I'm having trouble defining the last 'chapter' of my book, and I wanted some help here.

In the past I more or less thought of Epilogues as a shorter last chapter. The final action has been done, the BBEG has been defeated, the heroes bask in their collective character arcs and enjoy a beer for the final 'real' chapter. The next thing is the epilogue where we find out that the hero is going back to his life as a beet farmer and the daughter of the BBEG will rise to burn those beats to the ground in a thematically appropriate fade to black with 'dun dun duuuuun' playing in the background.

My chapters tend to run at about 3000-3500 words, and my epilogues (all two of them) clock in at about half that. Just enough to find out where the side-characters landed when the dust settled.

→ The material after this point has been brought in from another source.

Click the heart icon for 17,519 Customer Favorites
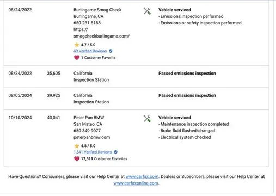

I know that word count does not a chapter make, but it's a silent rule in the back of my head that pops up unbidden and helps me keep my over-all word count reasonable.

Man I have a hard time keeping my thoughts together. Where was I?

Right, so my current WIP has 29 chapters and an epilogue that I just decided to beef up to see what happened to my main side character. MC really fumbled the ball in chapter 28, spent chapter 29 beating herself up about it, and in the epilogue I wanted MSC to really drive home that MC needs help so such epic ball fumblage doesn't happen again. Aside from some other loose ends and a semi-climactic reveal at the very end, this has ended up being the star of the show for my epilogue, and has brought the word count up to just under 2500.

To me this says: Hey, we've got some genuine, primo-grade character development here. You don't put that in epilogues, that goes in chapters. Word count is an illusion anyway, make this Chapter 30, no epilogue, the end.

My question, if I still have anybody's attention at this point, is does my weird, self-imposed definition make this a chapter, or epilogue? What would you call an epilogue? Would you call this (admittedly poor description of a collection of scenes) an epilogue or chapter?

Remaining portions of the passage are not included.